12. A PCR device comprising a semiconductor substrate having at least one chamber,

said chamber partially or completely covered by at least one negatively charged polyelectrolyte coating forming at a plurality of hydrophilic regions, said hydrophilic regions being surrounded by a coating of a hydrophobic polymer to delimit said hydrophilic regions and define hydrophobic regions therebetween, wherein said polyelectrolyte coating is selected from the group consisting of polyacrylic acid, polyallylamine hydrochloride, polymethacrylic acid, polylysine, poly(glutamic acid), polystyrene sulfonate, polydiallyldimethyl-ammonium chloride, derivatives, mixtures and copolymers thereof; wherein said hydrophobic polymer is selected from the group consisting of polydimethylsiloxane, polytetrafluoroethylene, polyvynyldifluoride, polycarbonate, polyethylene, polypropylene, polyimide, derivatives, mixtures and copolymers thereof.

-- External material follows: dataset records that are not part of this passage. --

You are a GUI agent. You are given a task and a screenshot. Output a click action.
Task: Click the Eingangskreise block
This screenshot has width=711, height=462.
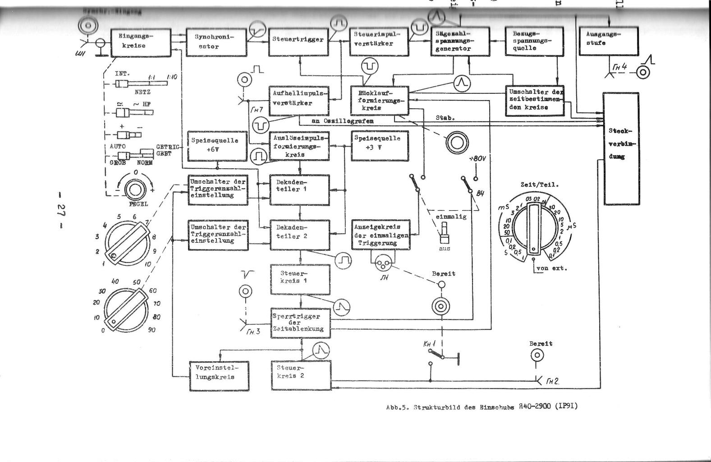pos(141,43)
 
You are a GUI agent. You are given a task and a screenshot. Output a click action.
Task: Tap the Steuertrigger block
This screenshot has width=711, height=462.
pos(298,43)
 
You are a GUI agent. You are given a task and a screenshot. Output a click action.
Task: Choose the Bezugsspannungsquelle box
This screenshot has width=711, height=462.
pos(534,42)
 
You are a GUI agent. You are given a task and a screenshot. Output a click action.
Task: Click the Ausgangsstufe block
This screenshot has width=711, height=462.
pos(609,41)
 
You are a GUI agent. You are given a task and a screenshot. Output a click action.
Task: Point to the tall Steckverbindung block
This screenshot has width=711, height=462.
pos(621,148)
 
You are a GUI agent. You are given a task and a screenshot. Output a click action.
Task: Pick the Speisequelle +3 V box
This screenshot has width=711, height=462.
pos(380,146)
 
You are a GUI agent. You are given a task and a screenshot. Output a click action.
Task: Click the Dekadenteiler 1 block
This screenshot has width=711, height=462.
pos(299,189)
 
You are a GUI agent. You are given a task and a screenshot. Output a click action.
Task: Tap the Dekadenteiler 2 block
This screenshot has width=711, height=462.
pos(299,235)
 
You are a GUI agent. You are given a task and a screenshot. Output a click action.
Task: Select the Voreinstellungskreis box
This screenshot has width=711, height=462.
pos(219,375)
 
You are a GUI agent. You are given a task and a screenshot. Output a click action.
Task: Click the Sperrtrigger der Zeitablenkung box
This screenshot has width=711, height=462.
pos(300,323)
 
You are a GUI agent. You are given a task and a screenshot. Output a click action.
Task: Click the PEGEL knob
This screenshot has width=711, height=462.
pos(133,189)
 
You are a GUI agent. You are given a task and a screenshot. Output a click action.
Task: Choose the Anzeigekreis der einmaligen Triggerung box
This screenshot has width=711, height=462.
pos(381,235)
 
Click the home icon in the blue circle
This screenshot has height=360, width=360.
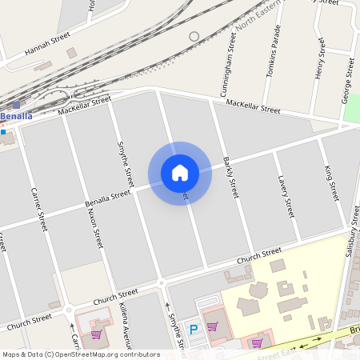click(180, 173)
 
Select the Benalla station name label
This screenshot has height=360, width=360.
click(17, 116)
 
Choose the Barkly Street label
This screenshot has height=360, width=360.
click(230, 177)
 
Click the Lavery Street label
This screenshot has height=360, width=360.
click(284, 196)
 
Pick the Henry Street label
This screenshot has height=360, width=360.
click(320, 62)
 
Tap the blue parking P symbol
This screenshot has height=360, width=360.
click(193, 328)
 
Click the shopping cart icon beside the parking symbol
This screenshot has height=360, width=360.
click(212, 326)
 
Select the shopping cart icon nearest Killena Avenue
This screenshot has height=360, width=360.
click(96, 334)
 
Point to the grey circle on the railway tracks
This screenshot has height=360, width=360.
click(194, 37)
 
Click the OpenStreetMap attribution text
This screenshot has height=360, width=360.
click(81, 354)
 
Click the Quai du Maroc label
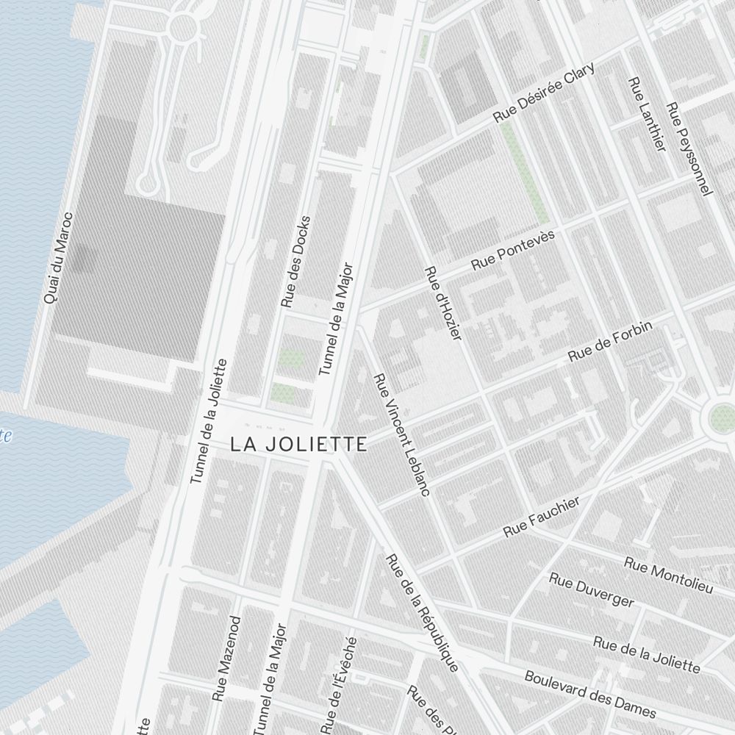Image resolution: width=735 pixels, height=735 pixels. point(58,258)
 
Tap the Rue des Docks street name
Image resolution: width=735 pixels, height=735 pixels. point(296,262)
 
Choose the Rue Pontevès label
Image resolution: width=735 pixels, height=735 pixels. point(513,249)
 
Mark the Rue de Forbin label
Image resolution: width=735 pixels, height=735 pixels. point(610,343)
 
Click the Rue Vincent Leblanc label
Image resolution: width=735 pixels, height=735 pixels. point(401,434)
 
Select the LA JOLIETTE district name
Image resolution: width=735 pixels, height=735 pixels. point(298,444)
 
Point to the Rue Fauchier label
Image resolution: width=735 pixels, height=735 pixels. point(542,516)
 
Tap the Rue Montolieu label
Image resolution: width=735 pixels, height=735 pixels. point(668,575)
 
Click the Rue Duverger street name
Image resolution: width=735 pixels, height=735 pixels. point(591,590)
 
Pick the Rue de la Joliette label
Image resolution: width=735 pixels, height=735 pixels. point(646,653)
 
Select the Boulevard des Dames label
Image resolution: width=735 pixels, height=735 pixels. point(589,693)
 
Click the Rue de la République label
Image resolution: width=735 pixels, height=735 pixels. point(422,612)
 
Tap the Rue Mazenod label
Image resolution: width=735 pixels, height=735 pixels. point(226,658)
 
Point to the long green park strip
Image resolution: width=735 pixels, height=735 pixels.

13. A method for passivating a PCR substrate comprising the steps of:

applying at least one negatively charged polyelectrolyte coating on said PCR substrate, wherein said polyelectrolyte coating is selected from the group consisting of polyacrylic acid, polyallylamine hydrochloride, polymethacrylic acid, polylysine, poly(glutamic acid), polystyrene sulfonate, polydiallyldimethyl-ammonium chloride, derivatives, mixtures and copolymers thereof, and

optionally surrounding areas of polyelectrolyte coating with a coating of said hydrophobic polymer selected from the group consisting of polydimethylsiloxane, polytetrafluoroethylene, polyvynyldifluoride, polycarbonate, polyethylene, polypropylene, polyimide, derivatives, mixtures and copolymers thereof.